KOMENTARZ: PAWEŁ GNIAZDOWSKI
ekspert zarządzania karierą, szef DBM Polska
Paradoksalnie, wiele osób, które tracą pracę, z różnych powodów odkłada prawdziwe poszukiwania („odpocznę sobie”, „przeszkolę się najpierw”), ograniczając się najwyżej do odpowiadania na nieliczne ogłoszenia. W czasie kryzysu jest to szczególnie niebezpieczne. Ofert jest mniej, więc nie ma co zwlekać. Nie namawiam do „brania byle czego” w razie utraty pracy, ale do zrozumienia, że kryzys na rynku pracy często powoduje zamrożenie wzrostu płac. Fakt, że ktoś wypracował sobie w poprzedniej firmie pensję wyższą od średniej dla danej branży i regionu, najprawdopodobniej nie zostanie uznany przez nowego pracodawcę, który ma więcej niż zwykle kandydatów, a część z nich pewnie zgodzi się na jego propozycję.
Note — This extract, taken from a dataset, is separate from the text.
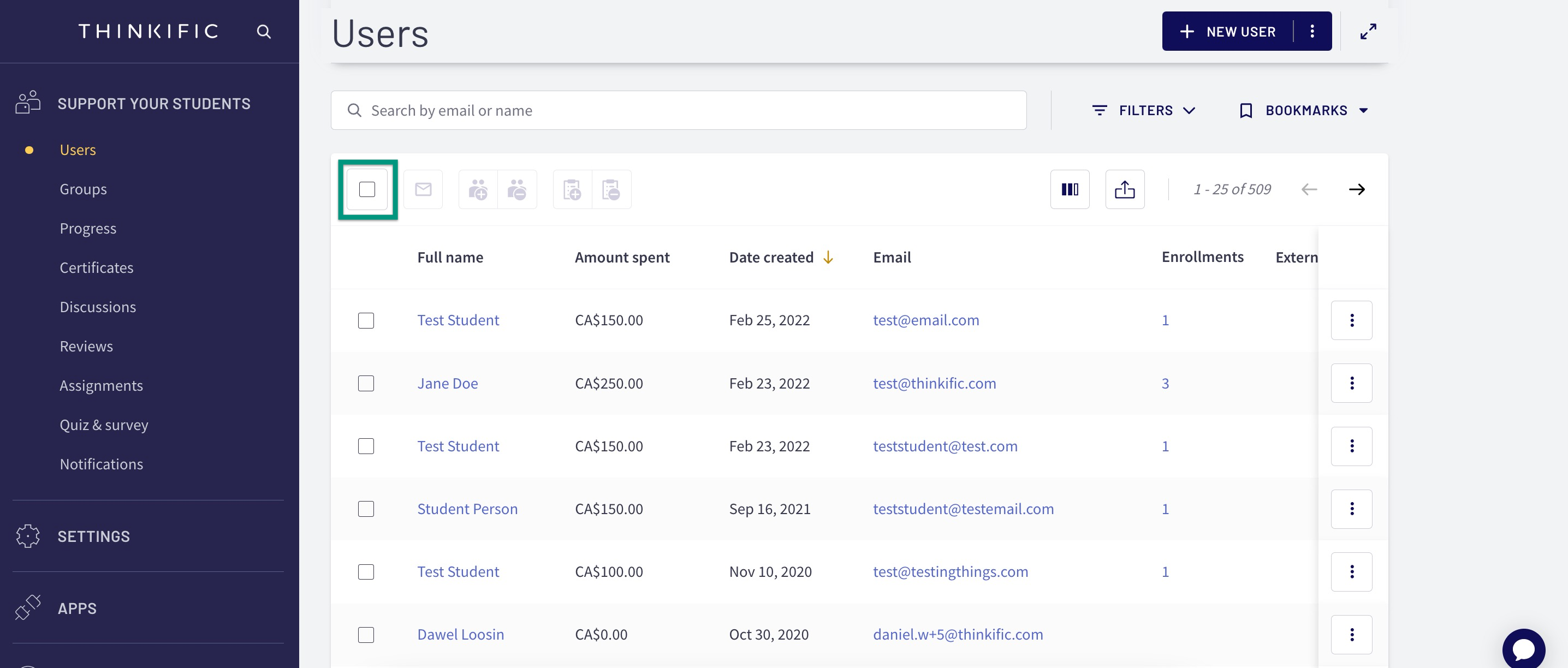
Task: Open the column settings icon
Action: [x=1070, y=189]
Kryzys rzadko jest wszechobecny. Jeśli to tylko możliwe, warto szukać dziedzin lub regionów,
które kryzys dotyka mniej. Oczywiście, trzeba się wówczas liczyć z przekwalifikowaniem lub przeprowadzką — może będzie trzeba dłużej dojeżdżać do pracy, ale często będzie to najlepsze wyjście.
Ogłoszenia nawet w okresie prosperity są najmniej skutecznym sposobem docierania do ofert. Więcej efektów daje zwykle żmudne i osobiste docieranie do ludzi, którzy mogą być źródłem informacji o wakatach lub rekomendacji do pracodawców oraz pośrednictwo firm rekrutacyjnych.
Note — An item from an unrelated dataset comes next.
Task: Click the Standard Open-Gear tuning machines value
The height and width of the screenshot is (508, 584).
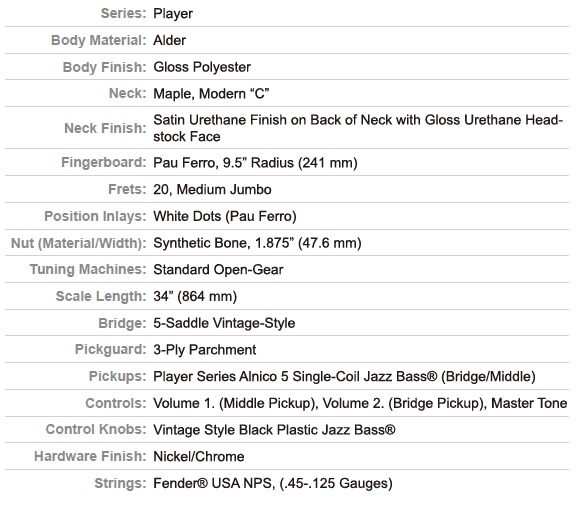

Kryzys na rynku pracy oznacza, że jest więcej kandydatów, a pracodawcy wybierają spośród tych, którzy sami do nich dotarli. Reguła ta dotyczy także stanowisk wymagających wyższych kwalifikacji i stanowisk kierowniczych.
Bardzo ważna jest motywacja. Część pracodawców ma tendencję do podejrzewania, że kandydaci po prostu chcą się „zaczepić gdziekolwiek”, a na takim pracowniku mało komu zależy. Trzeba przekonać pracodawcę, że właśnie praca u niego to najlepszy wybór.
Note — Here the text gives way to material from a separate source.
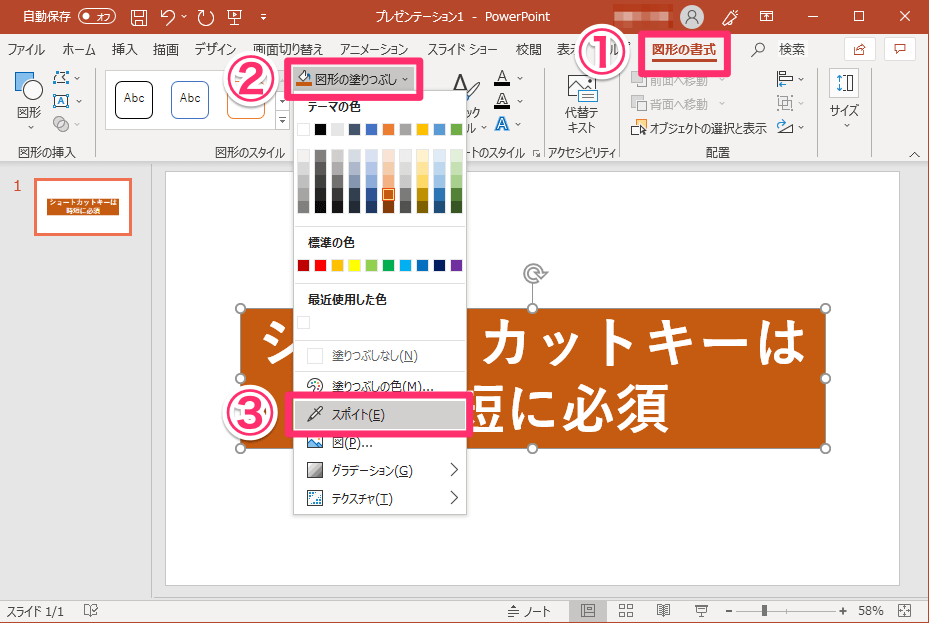Click the Redo icon in title bar
The image size is (929, 623).
coord(206,17)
Nie warto się obrażać na propozycje dorywczych zleceń, projektów czy pracę czasową.
Taka praca przyniesie dochód i będzie dodatkowym elementem w CV. Rozwój technologii i metod zarządzania biznesem, czy nam się to podoba czy nie, popycha gospodarkę w stronę coraz elastyczniejszych form świadczenia pracy.
Przestrzegam za to przed hurraoptymizmem w zakładaniu własnych firm. Trzeba mieć pomysł, minimalne pieniądze, dużo energii i przynajmniej pierwszych realnych klientów na horyzoncie. Oczywiście, są spektakularne przypadki sukcesów rynkowych podczas kryzysu, ale statystycznie jednak łatwiej zostawać kapitalistą w okresie boomu.